What is required: When you find the line with "Image resolution: width=1280, height=1986." among the records below, reproduce it and each line after it exactly, ending with the line with "[Zoom In] (1105, 666)".
------------------------------------------------------------------------
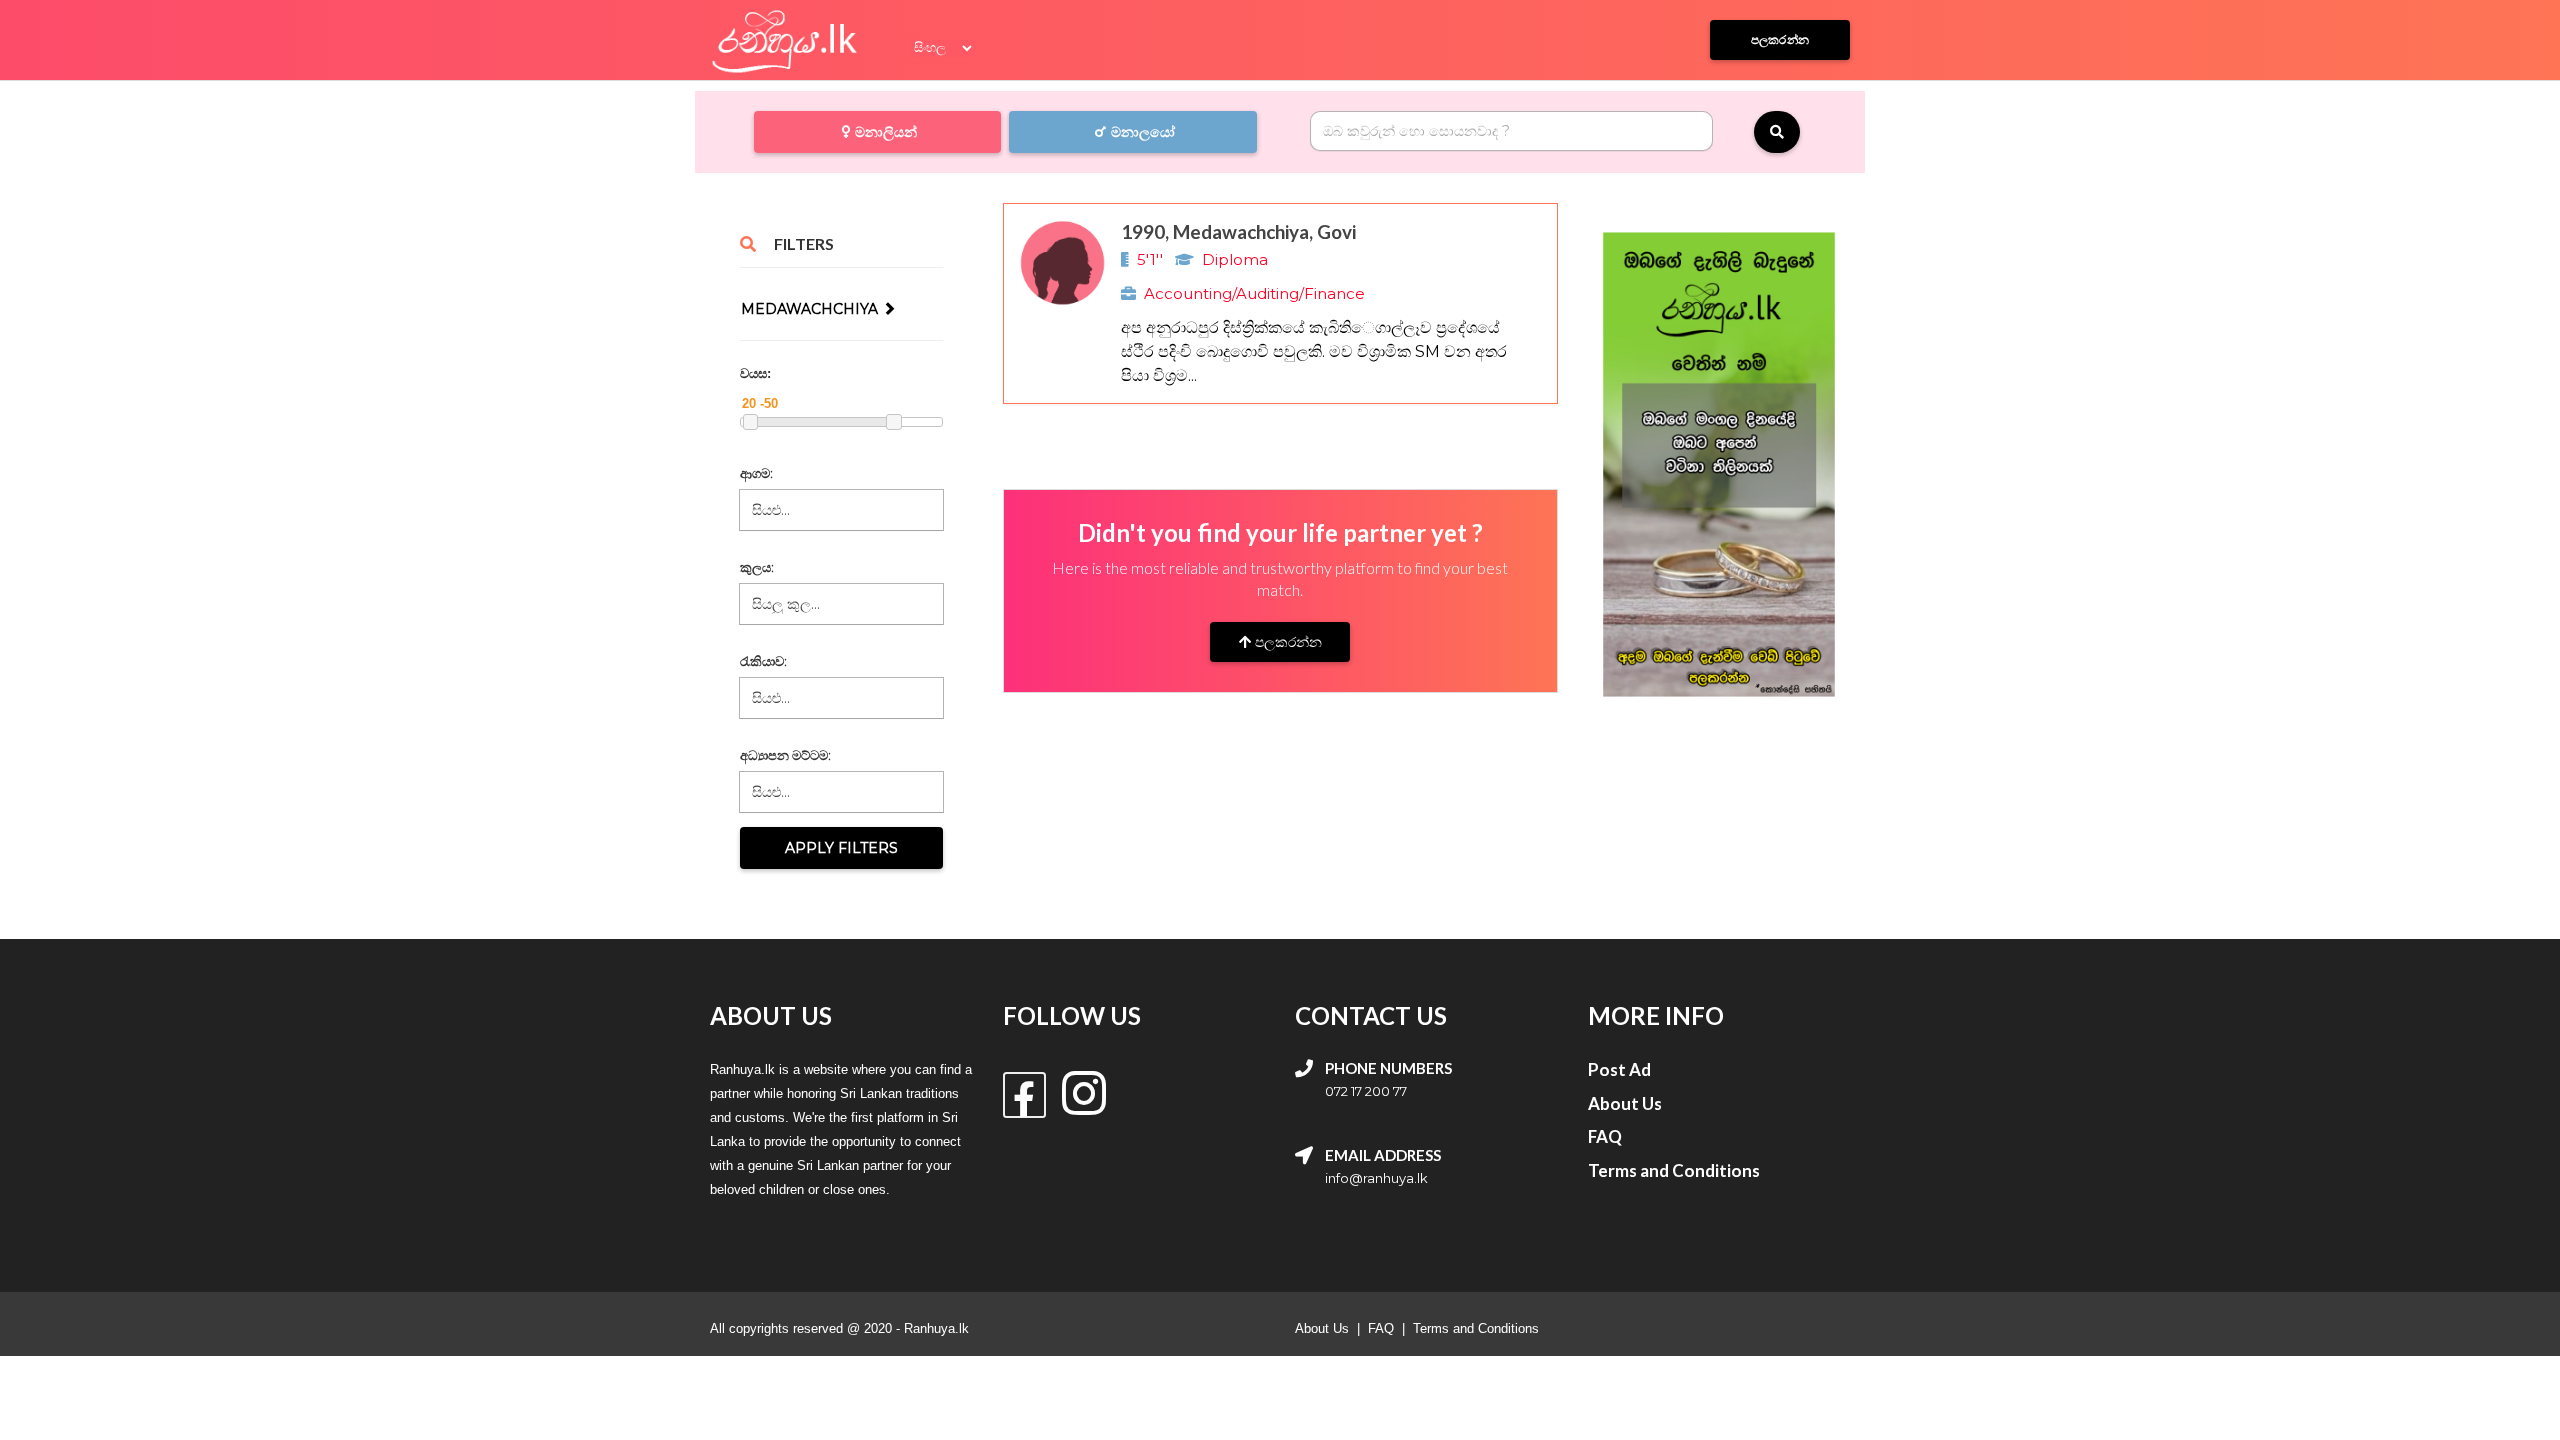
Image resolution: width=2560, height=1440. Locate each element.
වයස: (755, 373)
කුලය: (757, 567)
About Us (1322, 1328)
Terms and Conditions (1476, 1328)
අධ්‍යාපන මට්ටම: (785, 755)
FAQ (1381, 1328)
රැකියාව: (763, 661)
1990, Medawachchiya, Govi (1238, 231)
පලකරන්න (1286, 642)
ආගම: (756, 473)
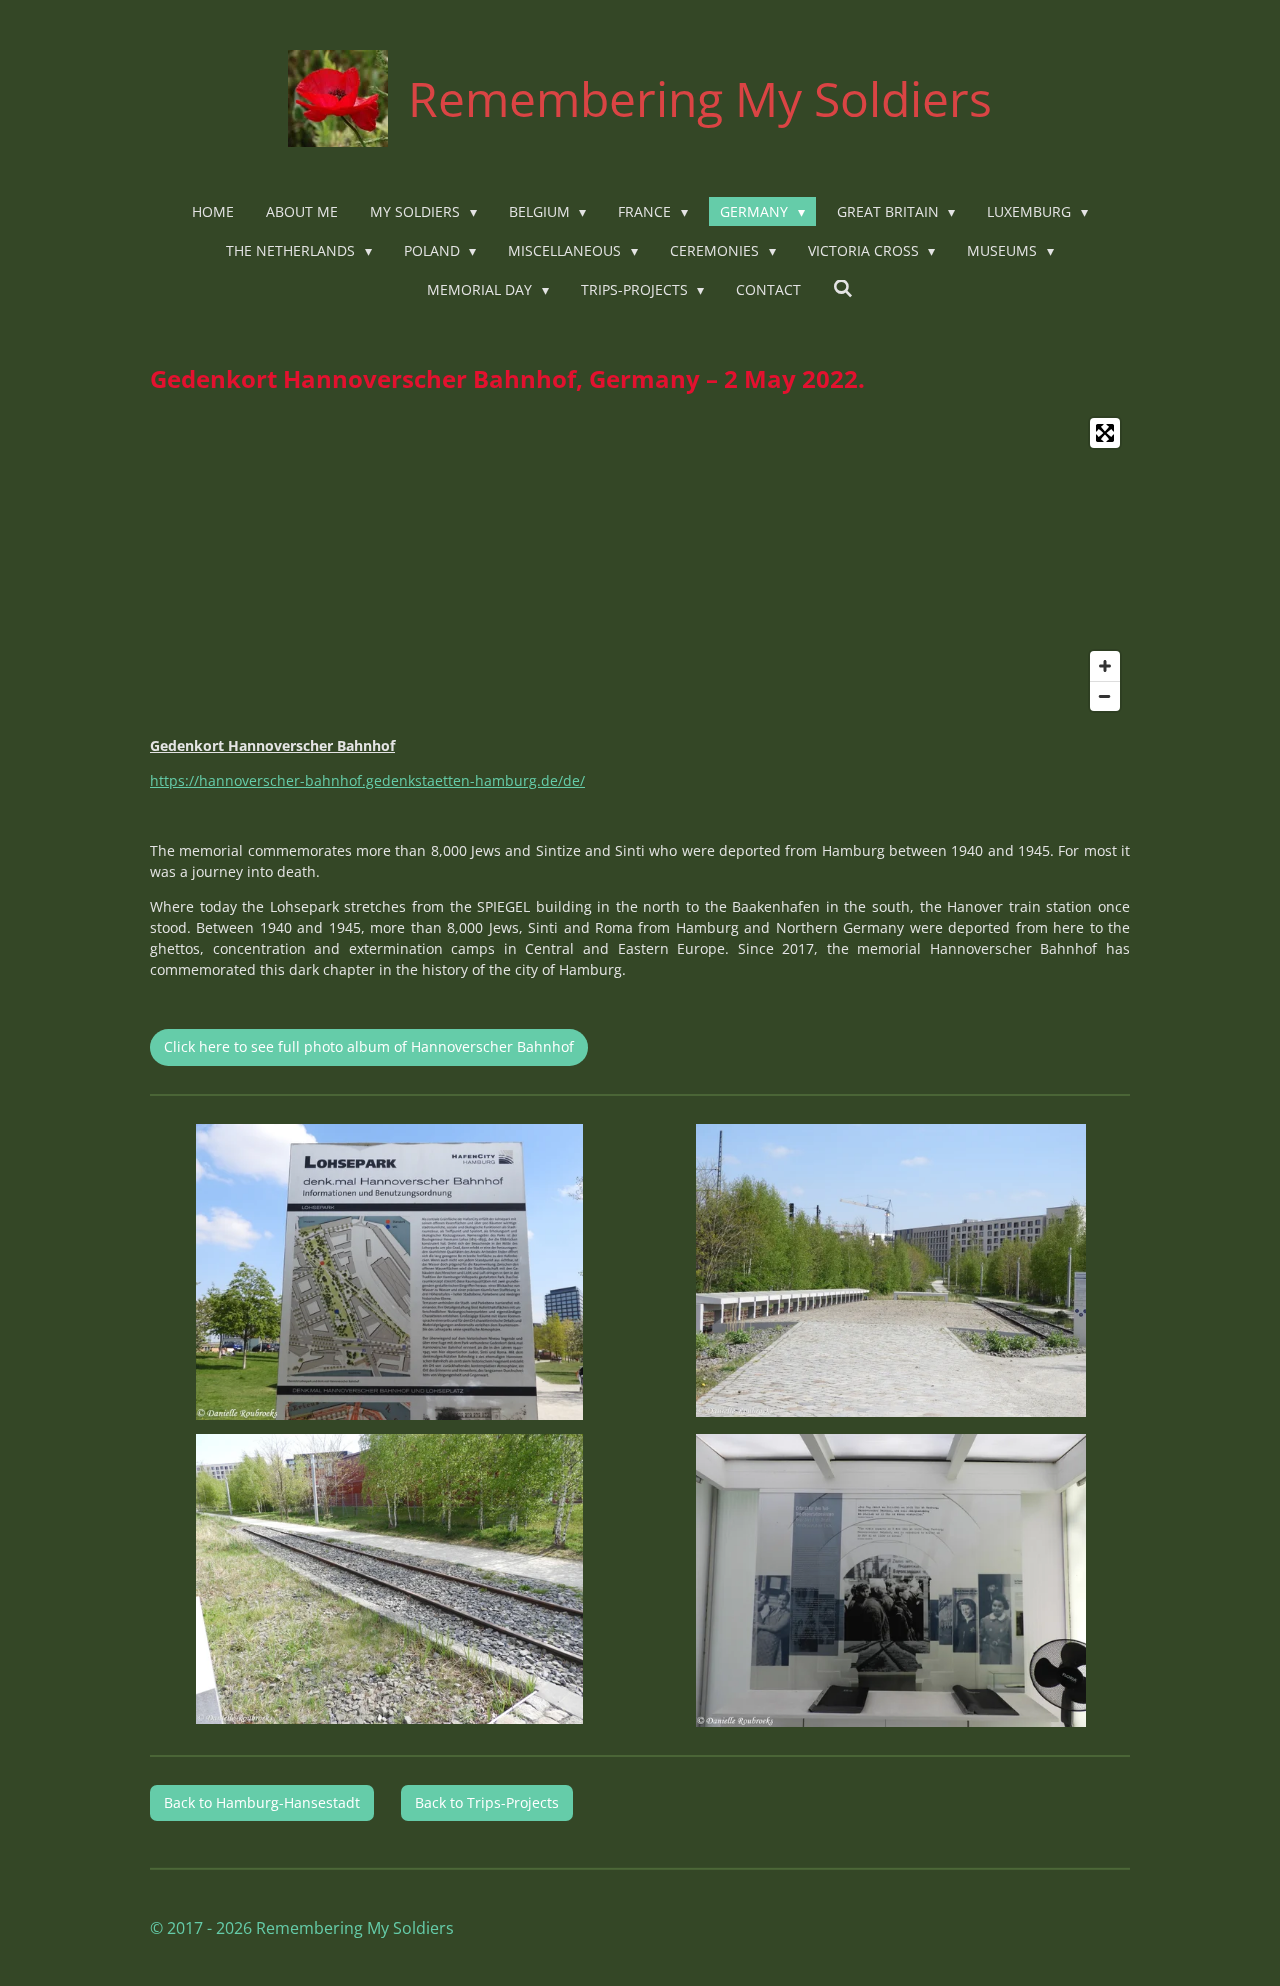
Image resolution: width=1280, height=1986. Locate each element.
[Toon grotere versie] (389, 1272)
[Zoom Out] (1105, 696)
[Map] (640, 564)
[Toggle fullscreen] (1105, 433)
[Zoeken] (843, 288)
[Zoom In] (1105, 666)
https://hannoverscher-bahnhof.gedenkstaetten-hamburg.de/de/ (367, 780)
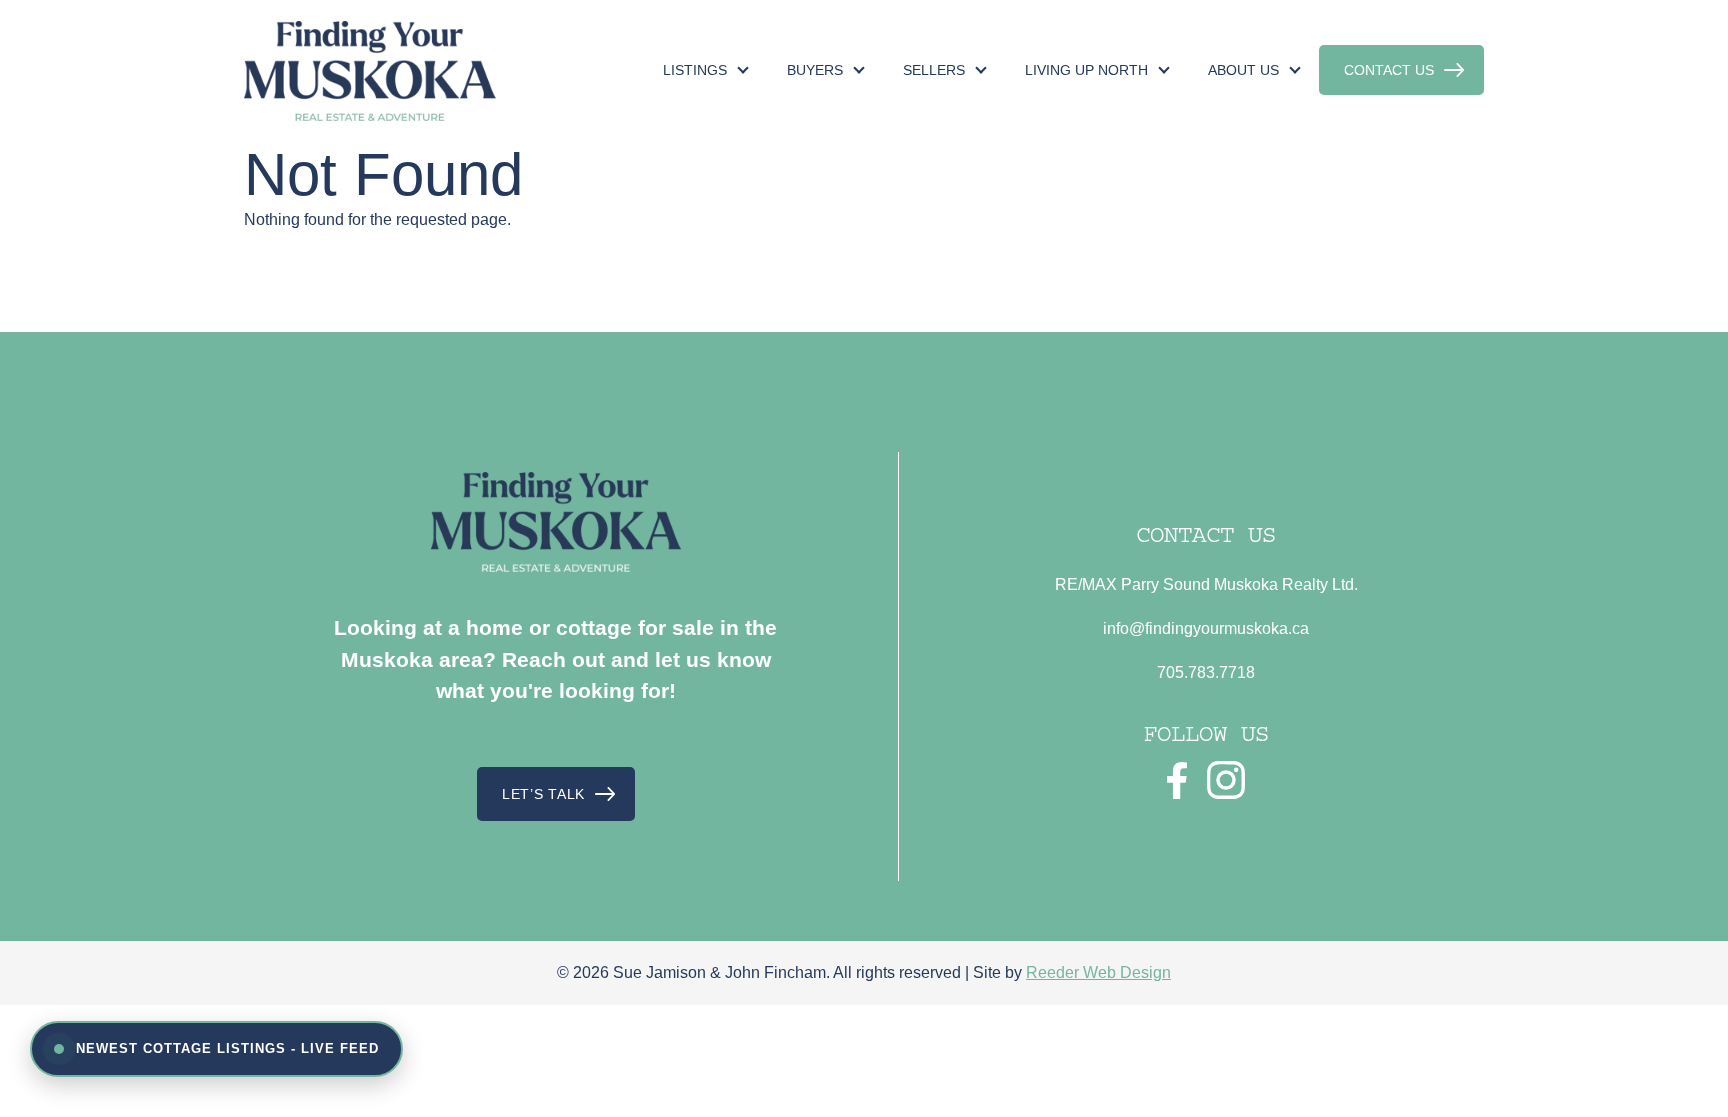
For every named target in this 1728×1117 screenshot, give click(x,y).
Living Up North (1086, 70)
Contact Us (1389, 70)
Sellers (934, 70)
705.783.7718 (1206, 672)
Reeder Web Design (1098, 972)
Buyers (815, 70)
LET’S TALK (543, 794)
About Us (1243, 70)
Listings (695, 70)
------------------------------------------------------------------------
Answer space:
Image resolution: width=1280, height=1986. Locate each element.
[Toon grotere versie] (389, 1272)
[Zoom Out] (1105, 696)
[Map] (640, 564)
[Toggle fullscreen] (1105, 433)
[Zoeken] (843, 288)
[Zoom In] (1105, 666)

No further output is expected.